[EXCERPT]
□ □ □
All along, the usage of RFID was confined to “things” such as managing inventories in the retail and supply chain industries. Then came the concept of Internet of Things where data from connected devices was analyzed to deliver new services or help customers / end-users gain more out of intelligent devices.
One one hand, we have these inherently uni-dimensional “things” literally coming to life – a thermostat or a light bulb is no longer just a thermostat or a light bulb as these devices are now “talking” to one another and collectively generating data that gets converted into insights. On the other hand, we have connected employees with access to mobile devices to do lot more than what they were able to do without the mobile devices.
But what happens when employees are just “things” that are monitored in real-time and transmit data? If you think all hell will break loose, you are dead wrong.
Ashley Simmons, Director – Performance Improvement, at Florida Hospital Celebration Health has spearheaded the roll-out of a Real-time Location Tracking devices (worn by nurses, physicians and patients along with their badges) that gathers data on the movement of nurses within the hospital premises and correlates it to how efficiently patients are being handled. Here is the summary of what I gleaned out of an interview with Ashley Simmons at GigaOm Structure Connect 2014.
Celebration Health Implemented a software application from Stanley Healthcare, a company that provides tracking devices and software for a variety of healthcare applications.
The data generated by the devices worn by nurses and patients resulted in detailed workflow patterns that was accessible to their staff and they could check out how their day was spent and the bottlenecks that they need to look into.
Building trust and ensuring that the bogey of big brother watching or monitoring people was a key focus area for this project. According to Simmons, the hospital made sure that the staff was completely on-board with this idea before it was implemented and get their feedback on a daily basis. The objective of this program was not only to get data about operational efficiency to the top management but also share the data with the staff for their own review and performance improvement.
Here is a screenshot that shows how the staff movement data was analyzed
The data on these movement patterns allowed the hospital to build more efficient work spaces that promotes better workflow patterns within the hospital. See (image below) how the hospital building layout was modified based on the data generated from these tracking devices.
Staff engagement scores have gone up as a result of this data being made available to the hospital staff and their involvement in data analysis and feedback. This was validated through an internal Gallup poll on employee engagement. The hospital also measured an improvement in patient satisfaction after implementing this solution.
Some of the insights the hospital was able to pull out of this system included:
– Day shift Vs night shift behaviors
– Workflow patterns for new hire Vs experienced hires
– Productivity data for various activities
– Social patterns of different groups of employees. For example, introvert nurses had a different movement pattern compared to extroverted nurses!
□ □ □
[DATA SUPPLIED]
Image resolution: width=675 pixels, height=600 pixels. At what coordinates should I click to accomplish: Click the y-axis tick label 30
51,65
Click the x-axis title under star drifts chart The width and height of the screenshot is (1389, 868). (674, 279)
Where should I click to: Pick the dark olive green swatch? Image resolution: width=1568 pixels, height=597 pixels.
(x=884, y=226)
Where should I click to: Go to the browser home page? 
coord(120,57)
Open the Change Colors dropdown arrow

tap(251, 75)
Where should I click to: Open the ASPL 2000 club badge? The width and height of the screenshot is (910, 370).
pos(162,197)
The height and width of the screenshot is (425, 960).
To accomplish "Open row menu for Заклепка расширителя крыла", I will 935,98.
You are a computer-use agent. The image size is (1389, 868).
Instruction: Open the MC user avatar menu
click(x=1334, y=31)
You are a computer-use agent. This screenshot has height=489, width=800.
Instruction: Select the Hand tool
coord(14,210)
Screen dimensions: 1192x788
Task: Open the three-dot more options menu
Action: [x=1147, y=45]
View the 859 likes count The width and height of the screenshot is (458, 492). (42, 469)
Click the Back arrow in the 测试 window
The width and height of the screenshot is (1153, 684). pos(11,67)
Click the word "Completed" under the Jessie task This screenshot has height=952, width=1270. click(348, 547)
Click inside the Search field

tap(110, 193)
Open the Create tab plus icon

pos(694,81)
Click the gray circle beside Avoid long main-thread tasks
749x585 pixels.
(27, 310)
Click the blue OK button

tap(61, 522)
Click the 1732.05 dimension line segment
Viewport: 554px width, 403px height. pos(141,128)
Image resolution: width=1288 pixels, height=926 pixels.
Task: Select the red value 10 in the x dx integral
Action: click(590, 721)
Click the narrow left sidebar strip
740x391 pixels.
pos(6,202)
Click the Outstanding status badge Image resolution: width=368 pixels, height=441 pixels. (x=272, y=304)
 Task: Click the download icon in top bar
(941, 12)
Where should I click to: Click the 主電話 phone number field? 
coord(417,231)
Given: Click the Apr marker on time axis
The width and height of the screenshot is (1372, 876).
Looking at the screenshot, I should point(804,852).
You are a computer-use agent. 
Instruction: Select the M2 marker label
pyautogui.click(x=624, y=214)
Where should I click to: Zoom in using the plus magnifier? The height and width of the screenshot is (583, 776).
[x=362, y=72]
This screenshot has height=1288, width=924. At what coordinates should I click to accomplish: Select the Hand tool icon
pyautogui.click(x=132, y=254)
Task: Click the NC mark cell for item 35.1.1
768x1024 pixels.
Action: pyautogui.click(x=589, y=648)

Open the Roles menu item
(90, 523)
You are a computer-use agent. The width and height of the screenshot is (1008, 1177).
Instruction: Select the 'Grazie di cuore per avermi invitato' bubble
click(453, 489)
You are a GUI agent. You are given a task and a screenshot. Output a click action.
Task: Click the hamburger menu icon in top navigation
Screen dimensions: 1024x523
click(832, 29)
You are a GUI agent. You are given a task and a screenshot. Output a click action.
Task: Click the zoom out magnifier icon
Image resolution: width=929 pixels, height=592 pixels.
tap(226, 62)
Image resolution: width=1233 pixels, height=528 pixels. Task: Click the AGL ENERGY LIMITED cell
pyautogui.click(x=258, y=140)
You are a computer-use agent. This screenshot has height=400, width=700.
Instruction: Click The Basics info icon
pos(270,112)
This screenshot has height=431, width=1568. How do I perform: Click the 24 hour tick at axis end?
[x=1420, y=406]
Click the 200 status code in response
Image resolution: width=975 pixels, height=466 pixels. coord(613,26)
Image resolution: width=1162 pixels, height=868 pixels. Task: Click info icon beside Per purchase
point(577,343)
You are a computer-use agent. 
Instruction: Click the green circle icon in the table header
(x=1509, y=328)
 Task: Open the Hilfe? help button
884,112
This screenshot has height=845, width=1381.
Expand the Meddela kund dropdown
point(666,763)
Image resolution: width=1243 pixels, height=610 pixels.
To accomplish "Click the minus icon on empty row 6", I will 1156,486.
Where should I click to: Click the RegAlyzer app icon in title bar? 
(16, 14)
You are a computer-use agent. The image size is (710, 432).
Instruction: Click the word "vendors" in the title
□ □ □
[ASSIGNED TASK] Copy the stretch of the hospital tracking article from "Building trust and" through "these tracking devices.", swapping "staff" for "employees".

[RESULT OF THIS TASK]
Building trust and ensuring that the bogey of big brother watching or monitoring people was a key focus area for this project. According to Simmons, the hospital made sure that the employees was completely on-board with this idea before it was implemented and get their feedback on a daily basis. The objective of this program was not only to get data about operational efficiency to the top management but also share the data with the employees for their own review and performance improvement.
Here is a screenshot that shows how the employees movement data was analyzed
The data on these movement patterns allowed the hospital to build more efficient work spaces that promotes better workflow patterns within the hospital. See (image below) how the hospital building layout was modified based on the data generated from these tracking devices.